RBC Capital Markets bleibt mit „Sector Perform“ bei einer neutralen Einstufung. Zusammen mit einem Kurs-Gewinn-Verhältnis um 16 (auf Basis aktueller Kurse) deutet das darauf hin, dass im Kurs bereits viel Zukunft und M&A-Hoffnung eingepreist ist.

Auch im Sektorvergleich zeigt sich ein differenziertes Bild: Während die Commerzbank stark von der Fusionsdebatte beeinflusst ist, profitieren andere Institute eher von makroökonomischen Faktoren wie Hoffnungen auf sinkende Ölpreise und Infrastrukturimpulse.

Technische Lage und Ausblick

Charttechnisch rückt kurzfristig die Zone um 34,90 Euro in den Fokus. Dieser Bereich fungiert derzeit als wichtige Unterstützungsmarke.

Einige technische Kennzahlen:
- Aktueller Kurs: 34,90 Euro
- 50-Tage-Durchschnitt: 34,60 Euro (Kurs leicht darüber)
- 200-Tage-Durchschnitt: 30,78 Euro (Abstand rund 13 %)
- 52-Wochen-Spanne: 16,26 bis 41,58 Euro

Der RSI von 45,6 signalisiert ein neutrales Momentum – weder überkauft noch klar überverkauft. Die annualisierte 30-Tage-Volatilität von knapp 69 Prozent unterstreicht jedoch, dass die Schwankungsbreite hoch bleibt, insbesondere bei neuen Signalen aus Mailand.

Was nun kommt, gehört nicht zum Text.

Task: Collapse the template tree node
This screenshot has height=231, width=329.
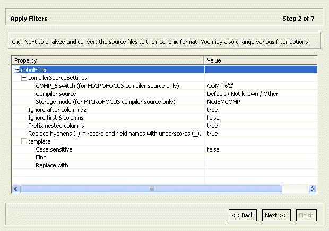Action: pos(24,141)
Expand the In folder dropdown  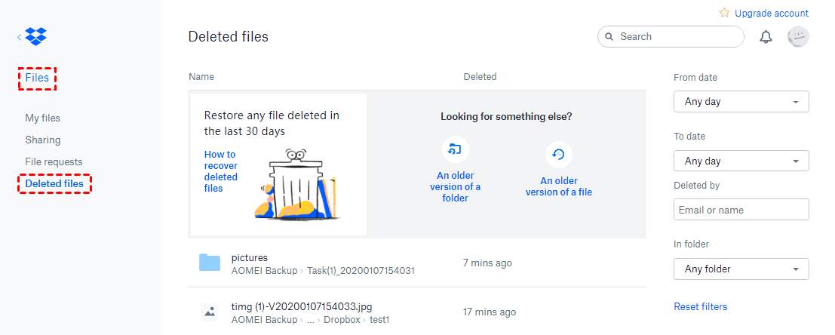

In den kommenden Wochen rücken zwei Punkte in den Mittelpunkt: Zum einen, ob die Unterstützung um 34,90 Euro hält oder einen sauberen Rücksetzer einleitet. Zum anderen, ob die nächsten Quartalszahlen genügend operative Stärke zeigen, um die aktuelle Bewertung auch ohne kurzfristige Übernahmefantasie zu tragen.